I received this book for free from in exchange for an honest review.
This does not affect my opinion of the book or the content of my review.
When Dashiel’s body is found dumped on an East London wasteland, his best friend Danny sets out to find the killer. But Danny finds interaction difficult and must keep his world small in order to survive. By day he lives in an abandoned swimming pool and fixes electrical devices to trade for supplies, but by night, alone, he hunts sharks—a reckless search for dangerous men who prey on the vulnerable.
A chance meeting with an American boy selling himself on the streets throws this lonely existence into disarray. Micky is troubled, fragile, and Danny feels a desperate need to protect him—from what, he doesn’t know. As Danny discovers more about Micky, he realizes that what Micky needs saving from is the one thing Danny can’t help him fight against.
To save Micky, Danny must risk expanding his world and face something that scares him more than any shark ever could: trusting he will be accepted for who he is. If a freezing winter on the streets, a sadistic doctor, and three thousand miles don’t tear them apart first, that is.
Can’t lifetimes be measured in heartbeats? The faster a heart goes, the less time you have?
If the above is true, must be close to death then after reading this. I can’t stop my heart from beating so fast it hurts. It hurts. I hurt and yet the hurt is a complete comfort.
There is a theme with Suki’s books; the ever plentiful absence of parental figures, the absence of speech either voluntary or not and there is the over whelming theme of boys doing things for survival that most of us don’t think about. There is this void with her characters but it’s the fortitude of not giving up that makes the void fill and spill over with hope.
The big thing about Suki and her books is you get immersed in them. From the first word and a dip of your ill formed pinky toe, you think you are testing the waters of the world she creates, when in reality, you’ve already jumped in with both feet. You’ve jumped in and didn’t realize it until your chest becomes so tight because you haven’t come up for air. You’ve held your breath and let the gorgeous misty words fill your chest as you blissfully drown in the context of the story.
I want to tell you all about this story but I don’t know how to. It’s heartbreaking and hopeful. It’s angsty and amazing. This book, is everything and there are things I think I caught on to more because of myself or maybe because the author is like me?
Maybe she is like me because what I also loved is the sneaky way the author sneaks songs into the book. I guess, if you don’t know them you wouldn’t notice them but just like a song by The Smiths got tossed into TiNaLS, there are songs from The Cure in this that shredded my already stomped on heart. I mean, come on! If Only Tonight We Could Sleep and Pictures of You. Smith and Fleet as a duo of angst? One does not survive unscathed, I promise you.
If I had a single wish right now, it would be for someone to hold on to, or for someone to hold on to me. Not because they feel obliged to, or because they have to, but because they want to, because they want me.

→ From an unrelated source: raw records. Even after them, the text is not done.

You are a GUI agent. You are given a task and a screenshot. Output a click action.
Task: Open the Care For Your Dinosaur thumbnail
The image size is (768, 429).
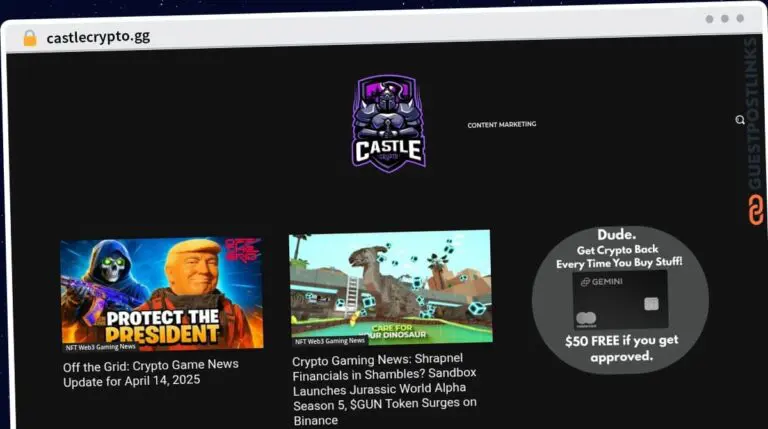(x=390, y=285)
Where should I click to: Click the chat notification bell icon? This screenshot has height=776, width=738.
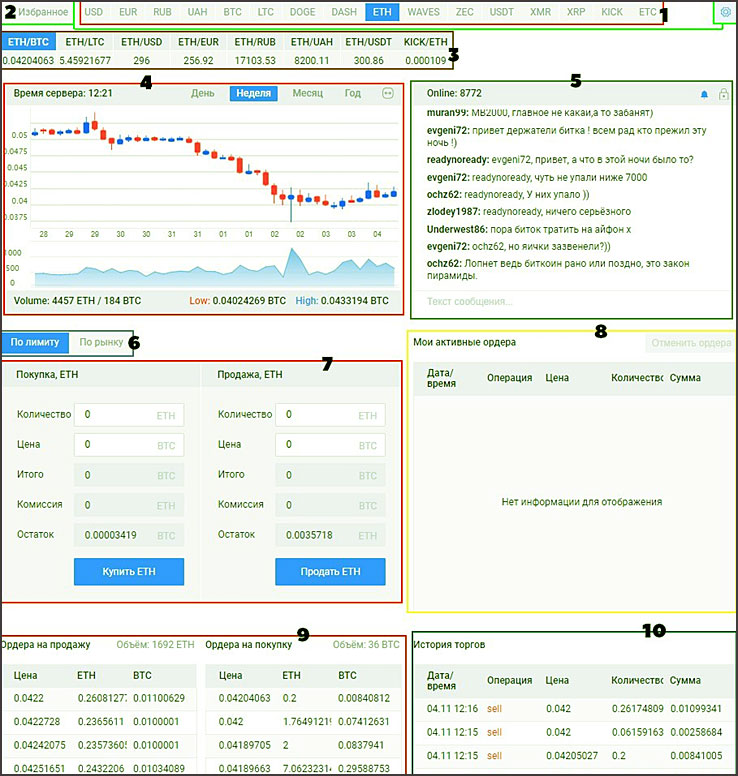(x=704, y=93)
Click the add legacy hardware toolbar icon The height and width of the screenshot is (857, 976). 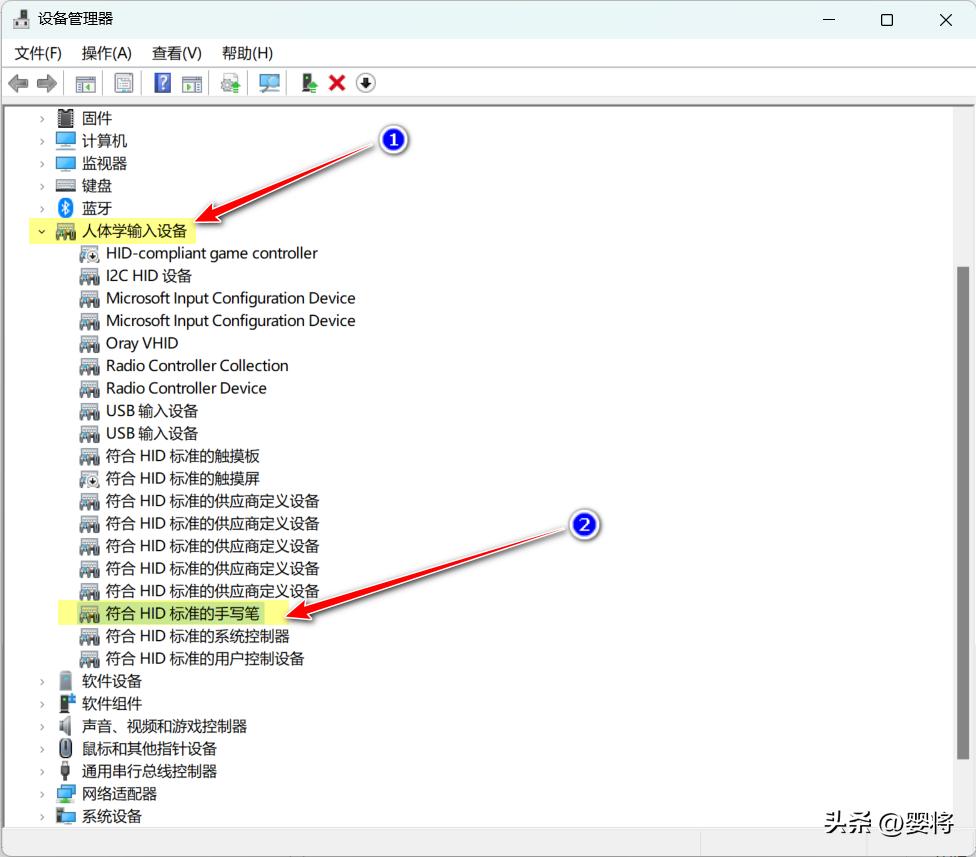point(309,83)
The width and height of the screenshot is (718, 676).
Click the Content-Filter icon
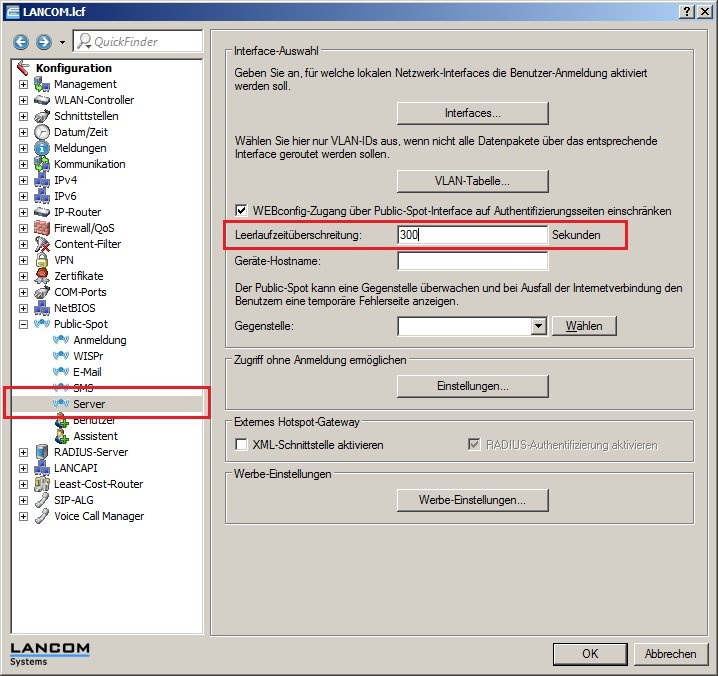coord(42,244)
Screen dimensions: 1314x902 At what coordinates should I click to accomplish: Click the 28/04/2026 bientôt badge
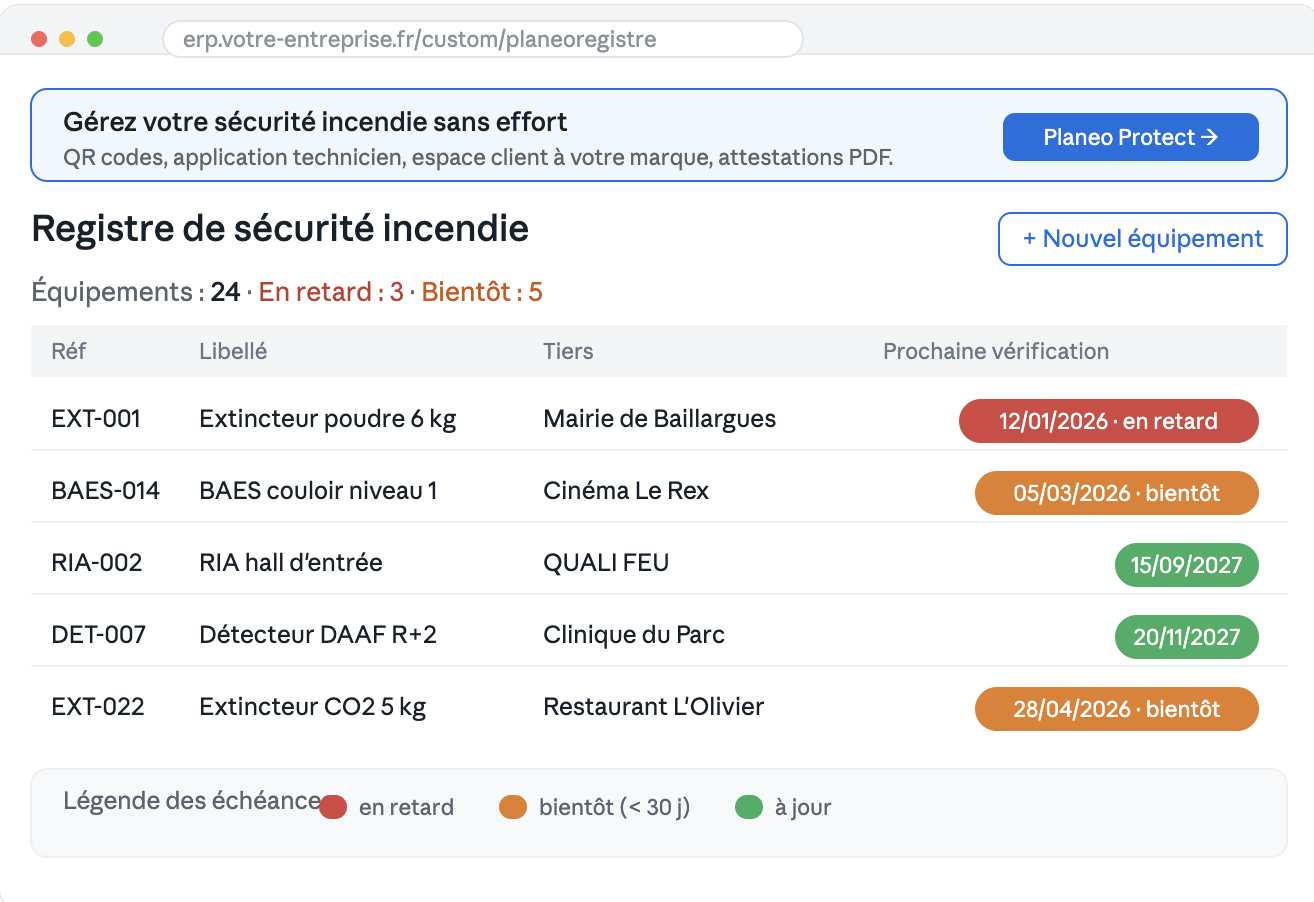coord(1116,709)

Danny. What has happened to him? OMG. This kid, from the first page I wanted to hug and cuddle him until he gave in and hugged me back. I want to give Danny all the warmth, all the warm showers and flowers and food and a cool room to sleep deep under warm blankets. I want to give him a room full of things that need to be fixed, not because he needs them as trade but because it’s what he does. I want him to look at himself with as much want and love as he deserves and I want him to accept it. To accept that he is beautiful because of who he is and how he loves and protects those who matter… even when they ask why he doesn’t give up.

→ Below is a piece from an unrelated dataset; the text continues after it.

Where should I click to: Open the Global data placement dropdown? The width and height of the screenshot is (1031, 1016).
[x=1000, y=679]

OMG! This book, it hurt me so damn good.
Micky, good lord this kid. I got him and his want to help people but inability to deal with it. I really get it because I am the same way. I get that it’s too much at times to just be yourself and deal with your own issues but taking on the issues of others, it’s crushing to the soul. But Micky is beautiful, sparkly and everything that a boy like Danny needs but what is going on with them? How will they make this new fragile thing called love work?

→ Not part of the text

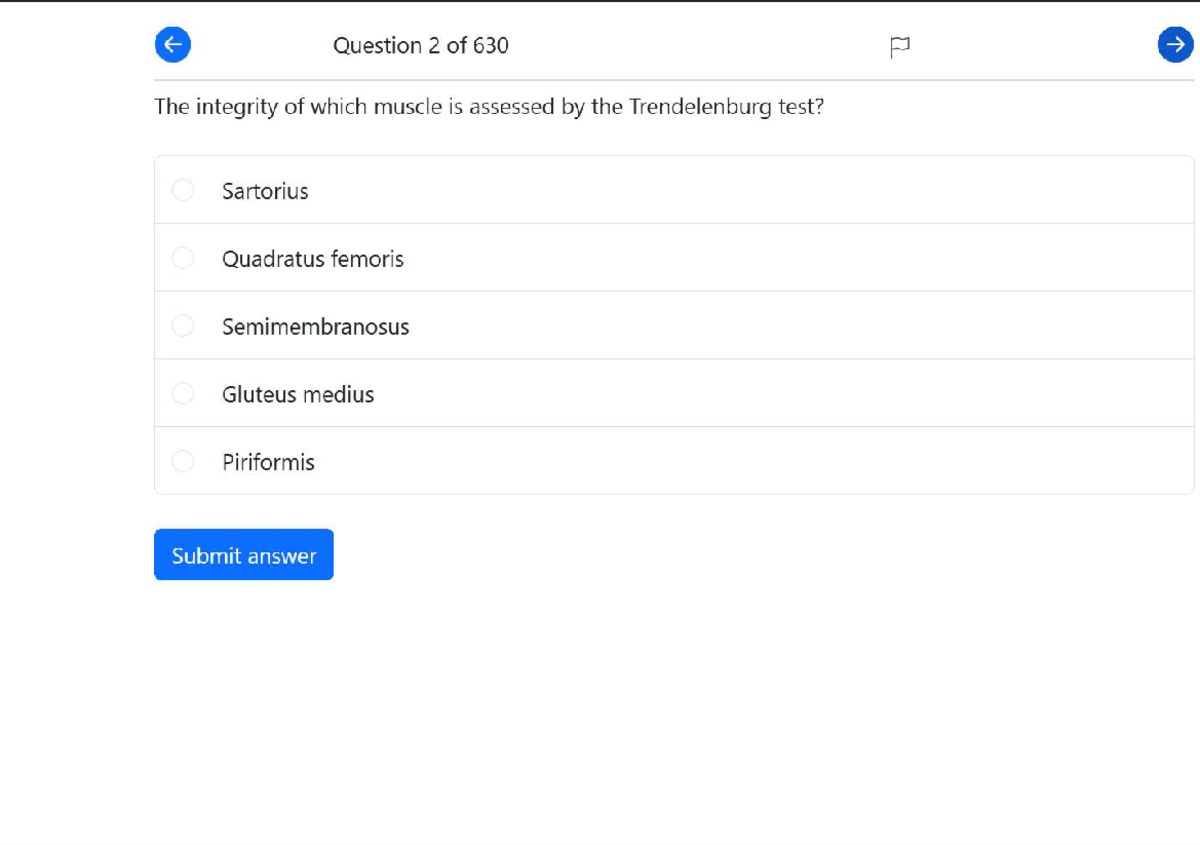
Task: Click the 'Sartorius' answer text
Action: pos(265,191)
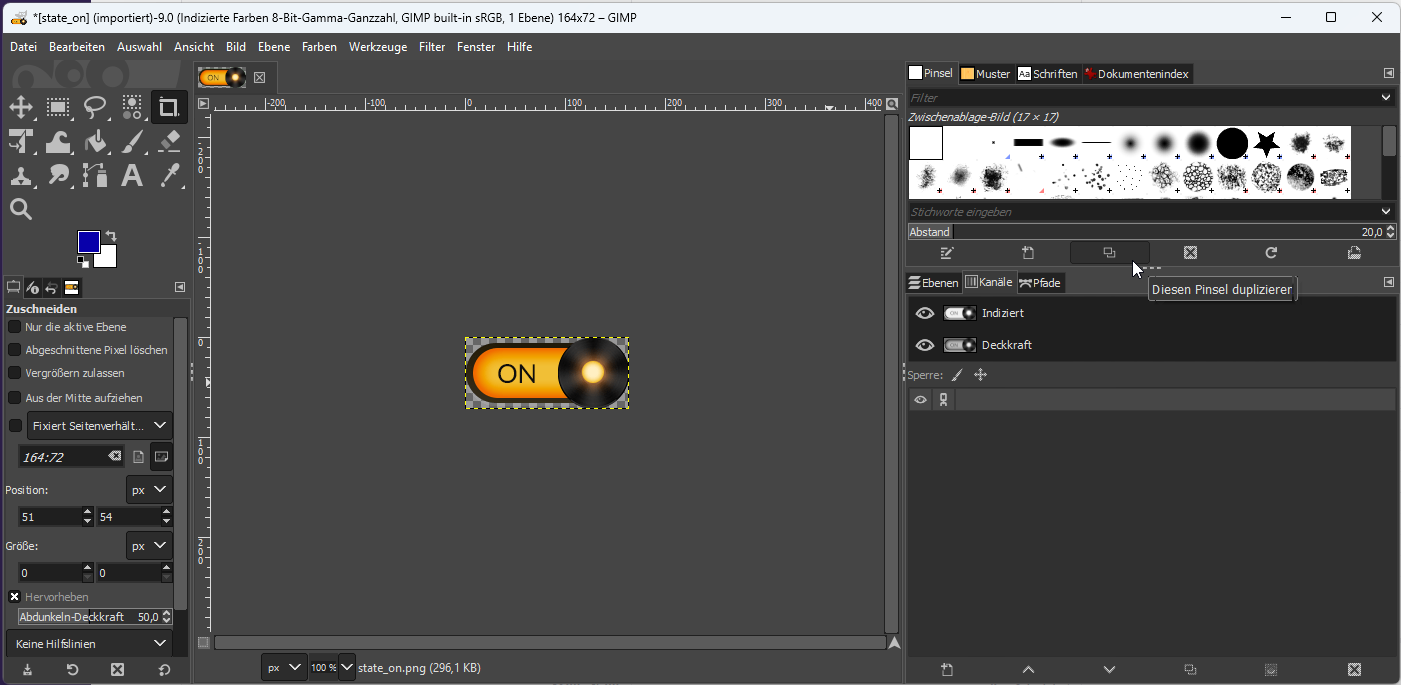The image size is (1401, 685).
Task: Select the Move tool
Action: coord(21,108)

These boys. This story, it was amazing but it’s Suki Fleet so it’s what I expect. The layers of story and character are achingly peeled away until you are raw. You can’t help but feel what these characters go through as you read their story. This isn’t just story- it’s an entire universe of bright skies, of tumbling warm feelings and emotions so big, they can’t be contained to one continent. It’s so ridiculously gorgeous that I can’t tell you enough how much I loved reading it.
Fragile things, every single one of them. Lives are so terrifyingly easy to break. And yet, I love every single second. If I didn’t love it, it wouldn’t hurt so much.